March 25, 2010 / 11:02 PM / 9 years ago

House bill extends U.S. ethanol tax breaks to 2016

WASHINGTON, March 25 (Reuters) - The U.S. government would extend ethanol tax breaks and a hefty tariff on imports until 2016 under a bill unveiled by two dozen lawmakers on Thursday, reigniting the “food vs. fuel” debate.

Unless Congress acts, three of the four incentives will expire at the end of 2010. Sponsors say a long-term extension will assure a home-grown fuel supply and bring cellulosic ethanol, tabbed as the new-generation biofuel, into commercial production.

Foodmakers, meatpackers, environmentalists and budget hawks attacked the bill as a wasteful subsidy and a contribution to higher food prices by using food crops to make fuel. Brazilians said they can make ethanol cheaper and deserve a shot at the U.S. market.

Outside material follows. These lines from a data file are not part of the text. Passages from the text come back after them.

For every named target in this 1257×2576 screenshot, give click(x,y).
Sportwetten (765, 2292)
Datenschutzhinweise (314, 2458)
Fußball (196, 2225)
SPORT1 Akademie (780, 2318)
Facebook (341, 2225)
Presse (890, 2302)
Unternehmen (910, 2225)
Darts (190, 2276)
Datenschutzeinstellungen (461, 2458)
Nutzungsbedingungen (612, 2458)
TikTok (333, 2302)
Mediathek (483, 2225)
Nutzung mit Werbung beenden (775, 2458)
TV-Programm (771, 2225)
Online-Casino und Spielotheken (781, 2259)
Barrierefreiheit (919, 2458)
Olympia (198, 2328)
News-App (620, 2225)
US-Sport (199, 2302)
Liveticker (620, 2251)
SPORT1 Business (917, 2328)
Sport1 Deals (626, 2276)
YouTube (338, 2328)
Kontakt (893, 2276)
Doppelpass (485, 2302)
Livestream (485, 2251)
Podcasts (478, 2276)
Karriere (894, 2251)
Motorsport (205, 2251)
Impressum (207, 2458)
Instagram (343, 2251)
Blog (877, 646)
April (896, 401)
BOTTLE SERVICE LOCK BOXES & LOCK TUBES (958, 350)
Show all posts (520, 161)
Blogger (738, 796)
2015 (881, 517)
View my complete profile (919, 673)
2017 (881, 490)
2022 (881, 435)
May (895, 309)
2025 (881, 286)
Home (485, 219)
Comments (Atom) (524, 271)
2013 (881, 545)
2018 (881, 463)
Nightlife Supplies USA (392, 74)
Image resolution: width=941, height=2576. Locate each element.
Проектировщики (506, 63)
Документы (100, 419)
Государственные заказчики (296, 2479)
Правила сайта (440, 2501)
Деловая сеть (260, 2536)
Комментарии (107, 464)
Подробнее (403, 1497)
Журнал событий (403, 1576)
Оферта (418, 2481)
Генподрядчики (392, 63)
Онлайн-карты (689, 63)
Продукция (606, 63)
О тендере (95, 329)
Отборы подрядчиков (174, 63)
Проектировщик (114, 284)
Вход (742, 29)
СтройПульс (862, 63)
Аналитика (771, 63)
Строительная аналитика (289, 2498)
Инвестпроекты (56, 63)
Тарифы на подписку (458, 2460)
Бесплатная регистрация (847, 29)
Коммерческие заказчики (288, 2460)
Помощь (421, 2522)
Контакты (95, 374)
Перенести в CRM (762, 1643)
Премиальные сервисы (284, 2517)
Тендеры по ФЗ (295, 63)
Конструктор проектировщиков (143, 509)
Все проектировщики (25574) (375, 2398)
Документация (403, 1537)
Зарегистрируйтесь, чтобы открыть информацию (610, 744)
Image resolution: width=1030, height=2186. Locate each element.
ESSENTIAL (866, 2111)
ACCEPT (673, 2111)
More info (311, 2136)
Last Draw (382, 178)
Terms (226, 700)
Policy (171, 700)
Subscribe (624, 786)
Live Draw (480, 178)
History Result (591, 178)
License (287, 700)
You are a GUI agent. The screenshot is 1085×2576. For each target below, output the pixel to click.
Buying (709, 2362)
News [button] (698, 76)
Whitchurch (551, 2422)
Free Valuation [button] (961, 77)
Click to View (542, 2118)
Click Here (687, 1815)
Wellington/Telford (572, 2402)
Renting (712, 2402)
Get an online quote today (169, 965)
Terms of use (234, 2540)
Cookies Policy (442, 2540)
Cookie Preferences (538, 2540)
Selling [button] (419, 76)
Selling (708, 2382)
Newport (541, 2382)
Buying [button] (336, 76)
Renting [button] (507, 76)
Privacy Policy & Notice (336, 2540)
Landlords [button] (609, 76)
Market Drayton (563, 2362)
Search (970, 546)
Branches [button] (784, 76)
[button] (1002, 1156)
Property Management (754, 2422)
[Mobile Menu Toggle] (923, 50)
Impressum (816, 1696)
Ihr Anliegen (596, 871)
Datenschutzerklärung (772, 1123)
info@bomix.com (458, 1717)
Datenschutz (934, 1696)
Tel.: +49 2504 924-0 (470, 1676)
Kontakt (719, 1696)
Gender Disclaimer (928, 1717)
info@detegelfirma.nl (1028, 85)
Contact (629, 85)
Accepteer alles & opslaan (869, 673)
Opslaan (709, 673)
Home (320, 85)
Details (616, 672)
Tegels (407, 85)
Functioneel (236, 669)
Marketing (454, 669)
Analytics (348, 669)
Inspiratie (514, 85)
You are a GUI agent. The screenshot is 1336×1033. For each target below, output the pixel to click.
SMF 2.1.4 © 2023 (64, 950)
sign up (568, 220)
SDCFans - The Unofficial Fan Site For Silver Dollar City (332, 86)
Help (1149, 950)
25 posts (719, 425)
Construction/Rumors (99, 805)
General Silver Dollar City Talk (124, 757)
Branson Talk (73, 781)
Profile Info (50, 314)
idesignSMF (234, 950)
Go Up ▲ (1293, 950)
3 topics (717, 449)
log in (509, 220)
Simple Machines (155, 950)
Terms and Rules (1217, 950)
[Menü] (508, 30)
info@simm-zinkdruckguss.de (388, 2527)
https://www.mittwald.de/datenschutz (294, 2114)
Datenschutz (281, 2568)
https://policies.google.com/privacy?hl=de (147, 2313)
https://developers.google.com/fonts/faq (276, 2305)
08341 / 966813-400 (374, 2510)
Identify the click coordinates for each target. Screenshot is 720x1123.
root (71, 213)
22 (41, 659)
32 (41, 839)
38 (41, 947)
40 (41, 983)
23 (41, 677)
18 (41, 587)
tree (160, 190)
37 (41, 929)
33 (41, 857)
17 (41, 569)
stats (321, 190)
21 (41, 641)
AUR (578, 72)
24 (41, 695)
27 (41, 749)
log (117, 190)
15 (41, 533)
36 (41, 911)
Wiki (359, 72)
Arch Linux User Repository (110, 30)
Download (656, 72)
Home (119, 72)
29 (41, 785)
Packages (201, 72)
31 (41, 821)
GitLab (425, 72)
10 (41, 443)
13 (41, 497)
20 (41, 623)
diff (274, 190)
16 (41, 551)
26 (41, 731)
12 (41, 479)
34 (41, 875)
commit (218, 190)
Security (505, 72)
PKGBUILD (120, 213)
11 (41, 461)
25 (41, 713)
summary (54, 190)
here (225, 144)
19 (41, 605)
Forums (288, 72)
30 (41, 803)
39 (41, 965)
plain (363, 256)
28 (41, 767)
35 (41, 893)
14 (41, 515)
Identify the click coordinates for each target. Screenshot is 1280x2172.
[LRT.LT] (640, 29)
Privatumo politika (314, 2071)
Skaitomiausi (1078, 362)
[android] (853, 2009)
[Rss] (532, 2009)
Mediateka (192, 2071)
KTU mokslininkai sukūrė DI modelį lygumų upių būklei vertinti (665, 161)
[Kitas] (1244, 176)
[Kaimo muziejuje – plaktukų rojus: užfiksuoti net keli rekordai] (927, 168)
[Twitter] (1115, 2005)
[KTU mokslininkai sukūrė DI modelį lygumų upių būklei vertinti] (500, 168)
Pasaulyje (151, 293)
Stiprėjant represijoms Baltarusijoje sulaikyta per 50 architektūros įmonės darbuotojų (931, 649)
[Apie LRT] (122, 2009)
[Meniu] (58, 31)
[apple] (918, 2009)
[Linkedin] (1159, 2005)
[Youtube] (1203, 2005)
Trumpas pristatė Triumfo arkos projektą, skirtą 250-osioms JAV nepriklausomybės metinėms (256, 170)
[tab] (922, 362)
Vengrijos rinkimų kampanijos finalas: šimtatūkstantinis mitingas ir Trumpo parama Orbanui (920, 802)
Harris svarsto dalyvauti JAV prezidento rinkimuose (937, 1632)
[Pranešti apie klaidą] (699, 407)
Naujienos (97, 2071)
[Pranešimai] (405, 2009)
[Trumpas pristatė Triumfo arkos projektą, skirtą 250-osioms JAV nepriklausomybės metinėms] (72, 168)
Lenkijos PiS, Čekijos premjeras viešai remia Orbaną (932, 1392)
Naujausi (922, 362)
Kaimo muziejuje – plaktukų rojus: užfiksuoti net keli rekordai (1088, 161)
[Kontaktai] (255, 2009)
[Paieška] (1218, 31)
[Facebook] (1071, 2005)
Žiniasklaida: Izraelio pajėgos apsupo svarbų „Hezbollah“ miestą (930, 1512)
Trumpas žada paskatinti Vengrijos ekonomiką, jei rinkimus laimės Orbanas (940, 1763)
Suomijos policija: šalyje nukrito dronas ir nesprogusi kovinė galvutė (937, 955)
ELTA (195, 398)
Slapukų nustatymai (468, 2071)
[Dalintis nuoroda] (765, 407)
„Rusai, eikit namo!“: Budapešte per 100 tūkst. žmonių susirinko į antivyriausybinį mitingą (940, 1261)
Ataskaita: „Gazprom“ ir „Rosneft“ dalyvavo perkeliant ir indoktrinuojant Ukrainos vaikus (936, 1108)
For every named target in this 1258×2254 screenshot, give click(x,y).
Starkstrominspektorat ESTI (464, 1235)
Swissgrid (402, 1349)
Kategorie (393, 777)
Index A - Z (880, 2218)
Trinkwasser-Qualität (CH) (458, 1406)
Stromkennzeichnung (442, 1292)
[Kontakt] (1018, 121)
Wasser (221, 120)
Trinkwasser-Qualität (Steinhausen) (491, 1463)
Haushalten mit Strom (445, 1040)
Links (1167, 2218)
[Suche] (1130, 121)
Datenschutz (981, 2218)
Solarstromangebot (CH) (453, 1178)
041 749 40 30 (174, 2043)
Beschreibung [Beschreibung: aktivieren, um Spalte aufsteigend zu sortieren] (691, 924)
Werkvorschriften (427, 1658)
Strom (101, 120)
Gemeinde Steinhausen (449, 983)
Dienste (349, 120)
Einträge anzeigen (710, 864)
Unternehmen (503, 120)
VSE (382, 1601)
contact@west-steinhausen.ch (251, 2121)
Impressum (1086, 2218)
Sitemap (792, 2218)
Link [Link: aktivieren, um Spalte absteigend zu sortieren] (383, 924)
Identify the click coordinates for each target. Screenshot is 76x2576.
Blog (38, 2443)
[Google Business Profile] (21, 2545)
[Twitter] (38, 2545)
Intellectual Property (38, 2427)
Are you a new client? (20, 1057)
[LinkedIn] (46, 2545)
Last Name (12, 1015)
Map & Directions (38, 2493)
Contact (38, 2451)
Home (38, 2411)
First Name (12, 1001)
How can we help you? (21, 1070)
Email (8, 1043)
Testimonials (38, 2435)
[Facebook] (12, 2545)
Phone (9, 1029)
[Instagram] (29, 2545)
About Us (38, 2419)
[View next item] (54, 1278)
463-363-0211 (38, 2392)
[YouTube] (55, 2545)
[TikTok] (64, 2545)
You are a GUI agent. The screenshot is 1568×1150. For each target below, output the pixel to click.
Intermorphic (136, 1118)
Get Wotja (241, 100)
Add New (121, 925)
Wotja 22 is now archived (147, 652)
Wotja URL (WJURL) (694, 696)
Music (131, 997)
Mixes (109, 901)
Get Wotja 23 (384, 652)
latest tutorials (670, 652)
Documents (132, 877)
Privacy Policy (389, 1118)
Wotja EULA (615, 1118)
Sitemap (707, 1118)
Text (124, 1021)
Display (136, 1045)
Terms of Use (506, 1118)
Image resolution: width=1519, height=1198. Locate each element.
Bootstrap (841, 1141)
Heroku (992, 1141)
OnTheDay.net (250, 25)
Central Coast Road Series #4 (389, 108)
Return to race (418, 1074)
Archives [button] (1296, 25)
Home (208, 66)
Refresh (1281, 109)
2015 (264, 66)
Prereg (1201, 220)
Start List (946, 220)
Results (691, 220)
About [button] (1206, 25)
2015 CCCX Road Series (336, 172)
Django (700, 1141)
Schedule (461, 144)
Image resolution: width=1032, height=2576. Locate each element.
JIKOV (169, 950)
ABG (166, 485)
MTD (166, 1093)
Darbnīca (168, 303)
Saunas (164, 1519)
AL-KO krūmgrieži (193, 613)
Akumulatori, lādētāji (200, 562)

The tax breaks are worth $6 billion a year, say critics. They include a 45-cent a gallon tax credit for gasoline blenders, a 54-cent a gallon tariff on imports, a $1.01 a gallon credit to cellulosic ethanol producers, and a 10-cent a gallon small-producer tax credit for ethanol.

Ethanol makers distilled more than 10.75 billion gallons of the renewable fuel in 2009. The largest makers are Archer Daniels Midland Inc (ADM.N), privately owned POET and Valero Energy Corp (VLO.N).

While a small share of U.S. motor fuels, “that’s the biggest thing we have done” to reduce reliance on imported oil, said John Shimkus, Illinois Republican, a lead sponsor of the bill.

Earl Pomeroy, North Dakota Democrat, the other lead sponsor, said backers were allowing plenty of time to win passage.

A revival of the $1 a gallon biodiesel tax credit, which expired at the end of 2009, is pending in Congress.

A federal law guarantees use of 12 billion gallons (45.5 billion liters) of ethanol this year and at least 36 billion gallons annually from 2022. Sixty percent of it would be advanced biofuels, such as ethanol from cellulose, found in grass, crop residue and woody plants.

Farm groups and ethanol trade groups said ethanol pays for itself through lower gasoline prices and smaller crop subsidy payments. If the 45-cent blender credit is rescinded, “nearly two out of every five ethanol biorefineries operating today would be forced to shutter, they said in a letter.